Your instructions:
Report how many lines in the material hold the word "cell". No other content is required.

# # #

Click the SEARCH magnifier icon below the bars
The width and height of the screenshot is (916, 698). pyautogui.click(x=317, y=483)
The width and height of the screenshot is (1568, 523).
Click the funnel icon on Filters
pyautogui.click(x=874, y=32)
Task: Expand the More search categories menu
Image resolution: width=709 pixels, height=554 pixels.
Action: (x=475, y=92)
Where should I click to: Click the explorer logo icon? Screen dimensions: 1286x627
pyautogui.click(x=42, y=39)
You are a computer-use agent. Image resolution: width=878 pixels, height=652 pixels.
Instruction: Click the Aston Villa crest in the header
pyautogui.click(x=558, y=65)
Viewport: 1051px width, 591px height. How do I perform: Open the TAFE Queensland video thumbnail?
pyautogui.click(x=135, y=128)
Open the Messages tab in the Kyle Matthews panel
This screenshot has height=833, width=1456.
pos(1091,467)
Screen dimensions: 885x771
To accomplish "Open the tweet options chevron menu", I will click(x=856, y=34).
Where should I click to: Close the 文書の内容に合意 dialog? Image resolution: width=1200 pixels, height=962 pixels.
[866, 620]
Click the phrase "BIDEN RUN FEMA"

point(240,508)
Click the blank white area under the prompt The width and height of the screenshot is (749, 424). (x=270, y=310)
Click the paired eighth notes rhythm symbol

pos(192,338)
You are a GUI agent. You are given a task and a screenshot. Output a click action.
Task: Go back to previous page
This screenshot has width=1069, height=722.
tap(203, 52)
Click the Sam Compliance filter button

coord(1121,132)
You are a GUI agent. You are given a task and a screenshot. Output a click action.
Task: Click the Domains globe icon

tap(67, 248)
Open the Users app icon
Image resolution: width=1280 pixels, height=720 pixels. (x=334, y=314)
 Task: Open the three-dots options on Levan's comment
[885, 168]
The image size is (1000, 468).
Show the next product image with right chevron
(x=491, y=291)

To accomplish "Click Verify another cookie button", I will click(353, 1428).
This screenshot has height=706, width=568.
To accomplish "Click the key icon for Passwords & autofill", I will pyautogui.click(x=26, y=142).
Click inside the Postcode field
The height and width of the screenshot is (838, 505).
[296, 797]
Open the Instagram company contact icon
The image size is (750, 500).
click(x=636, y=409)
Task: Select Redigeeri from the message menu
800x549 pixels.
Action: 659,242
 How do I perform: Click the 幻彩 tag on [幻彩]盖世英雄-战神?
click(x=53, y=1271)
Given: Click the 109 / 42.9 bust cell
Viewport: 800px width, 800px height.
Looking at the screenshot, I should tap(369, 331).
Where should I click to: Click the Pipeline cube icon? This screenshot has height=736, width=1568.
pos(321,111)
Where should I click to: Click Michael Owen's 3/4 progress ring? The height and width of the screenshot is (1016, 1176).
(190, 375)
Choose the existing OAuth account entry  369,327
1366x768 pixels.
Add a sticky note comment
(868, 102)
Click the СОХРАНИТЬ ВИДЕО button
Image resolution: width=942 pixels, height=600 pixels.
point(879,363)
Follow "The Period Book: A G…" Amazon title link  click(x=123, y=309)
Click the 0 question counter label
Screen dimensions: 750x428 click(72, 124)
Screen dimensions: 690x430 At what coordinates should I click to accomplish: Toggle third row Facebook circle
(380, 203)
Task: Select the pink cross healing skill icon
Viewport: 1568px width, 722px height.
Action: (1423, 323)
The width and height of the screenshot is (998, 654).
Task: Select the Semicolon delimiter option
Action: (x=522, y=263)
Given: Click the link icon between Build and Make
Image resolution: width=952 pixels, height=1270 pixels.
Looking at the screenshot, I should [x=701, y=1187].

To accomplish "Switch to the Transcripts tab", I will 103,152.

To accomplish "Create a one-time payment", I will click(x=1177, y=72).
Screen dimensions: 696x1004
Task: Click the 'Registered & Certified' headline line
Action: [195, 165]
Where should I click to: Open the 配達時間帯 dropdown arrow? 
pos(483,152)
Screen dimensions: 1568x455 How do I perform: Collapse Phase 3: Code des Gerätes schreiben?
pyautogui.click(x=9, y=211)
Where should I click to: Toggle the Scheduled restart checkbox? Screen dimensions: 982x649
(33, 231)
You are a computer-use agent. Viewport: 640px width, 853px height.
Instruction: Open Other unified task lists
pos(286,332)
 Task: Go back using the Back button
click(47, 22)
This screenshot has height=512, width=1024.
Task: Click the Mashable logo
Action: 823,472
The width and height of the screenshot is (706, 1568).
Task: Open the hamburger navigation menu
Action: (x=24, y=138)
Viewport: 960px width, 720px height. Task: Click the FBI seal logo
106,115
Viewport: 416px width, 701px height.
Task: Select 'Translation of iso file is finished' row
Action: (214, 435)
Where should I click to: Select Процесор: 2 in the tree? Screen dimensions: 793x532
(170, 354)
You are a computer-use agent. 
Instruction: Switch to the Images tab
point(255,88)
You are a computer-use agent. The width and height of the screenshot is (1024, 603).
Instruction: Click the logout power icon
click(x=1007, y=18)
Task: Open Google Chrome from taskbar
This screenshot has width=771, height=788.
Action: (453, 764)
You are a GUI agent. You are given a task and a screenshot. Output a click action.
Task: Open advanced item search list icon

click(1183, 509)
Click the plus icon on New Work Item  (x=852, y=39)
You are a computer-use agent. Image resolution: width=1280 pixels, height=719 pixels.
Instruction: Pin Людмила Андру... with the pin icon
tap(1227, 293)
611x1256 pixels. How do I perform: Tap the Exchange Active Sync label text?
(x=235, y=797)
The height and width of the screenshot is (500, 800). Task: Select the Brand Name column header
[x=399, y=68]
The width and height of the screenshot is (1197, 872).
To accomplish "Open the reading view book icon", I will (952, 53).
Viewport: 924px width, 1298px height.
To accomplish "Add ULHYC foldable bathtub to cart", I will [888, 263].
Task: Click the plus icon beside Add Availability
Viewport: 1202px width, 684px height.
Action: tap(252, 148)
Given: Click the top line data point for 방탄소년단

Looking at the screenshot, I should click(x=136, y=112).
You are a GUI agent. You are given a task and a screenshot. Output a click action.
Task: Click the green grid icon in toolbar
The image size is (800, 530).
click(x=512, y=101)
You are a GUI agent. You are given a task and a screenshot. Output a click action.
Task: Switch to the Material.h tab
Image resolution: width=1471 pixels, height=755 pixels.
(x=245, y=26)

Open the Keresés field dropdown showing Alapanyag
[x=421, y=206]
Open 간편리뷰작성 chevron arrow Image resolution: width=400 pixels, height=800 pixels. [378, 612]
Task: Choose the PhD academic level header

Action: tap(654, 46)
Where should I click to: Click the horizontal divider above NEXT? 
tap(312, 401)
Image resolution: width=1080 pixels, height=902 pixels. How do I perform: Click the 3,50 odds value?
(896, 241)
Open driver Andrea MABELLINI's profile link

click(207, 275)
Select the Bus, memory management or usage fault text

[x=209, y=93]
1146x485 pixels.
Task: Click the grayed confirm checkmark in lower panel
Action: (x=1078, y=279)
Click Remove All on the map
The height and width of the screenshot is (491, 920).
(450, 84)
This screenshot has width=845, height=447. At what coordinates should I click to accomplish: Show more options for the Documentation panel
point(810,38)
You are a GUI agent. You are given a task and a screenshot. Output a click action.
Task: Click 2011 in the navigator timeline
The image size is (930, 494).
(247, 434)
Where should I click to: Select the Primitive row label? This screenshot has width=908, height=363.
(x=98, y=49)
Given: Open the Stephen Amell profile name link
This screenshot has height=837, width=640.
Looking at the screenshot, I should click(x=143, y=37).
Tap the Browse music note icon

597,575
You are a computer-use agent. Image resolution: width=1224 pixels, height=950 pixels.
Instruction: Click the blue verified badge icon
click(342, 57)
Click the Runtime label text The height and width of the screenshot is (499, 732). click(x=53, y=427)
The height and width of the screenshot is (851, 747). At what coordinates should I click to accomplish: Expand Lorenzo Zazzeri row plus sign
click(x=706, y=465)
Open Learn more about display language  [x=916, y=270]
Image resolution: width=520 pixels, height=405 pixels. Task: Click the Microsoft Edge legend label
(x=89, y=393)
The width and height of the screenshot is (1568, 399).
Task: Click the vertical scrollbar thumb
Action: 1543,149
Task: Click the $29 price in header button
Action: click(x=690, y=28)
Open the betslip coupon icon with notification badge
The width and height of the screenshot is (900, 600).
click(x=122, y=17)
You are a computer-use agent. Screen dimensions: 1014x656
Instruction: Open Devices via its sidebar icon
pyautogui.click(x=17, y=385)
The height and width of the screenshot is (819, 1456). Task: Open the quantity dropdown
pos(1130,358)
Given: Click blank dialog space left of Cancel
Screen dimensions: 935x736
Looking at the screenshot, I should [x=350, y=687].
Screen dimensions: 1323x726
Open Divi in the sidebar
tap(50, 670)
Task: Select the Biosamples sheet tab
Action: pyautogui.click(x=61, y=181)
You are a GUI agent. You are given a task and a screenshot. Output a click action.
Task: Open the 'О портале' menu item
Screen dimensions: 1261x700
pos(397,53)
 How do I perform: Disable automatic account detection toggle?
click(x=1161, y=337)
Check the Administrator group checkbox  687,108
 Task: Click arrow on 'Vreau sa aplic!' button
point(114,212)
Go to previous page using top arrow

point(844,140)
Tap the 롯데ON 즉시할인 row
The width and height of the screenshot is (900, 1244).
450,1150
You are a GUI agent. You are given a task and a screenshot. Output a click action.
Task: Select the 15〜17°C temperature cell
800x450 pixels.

# # #

Exercise output:
2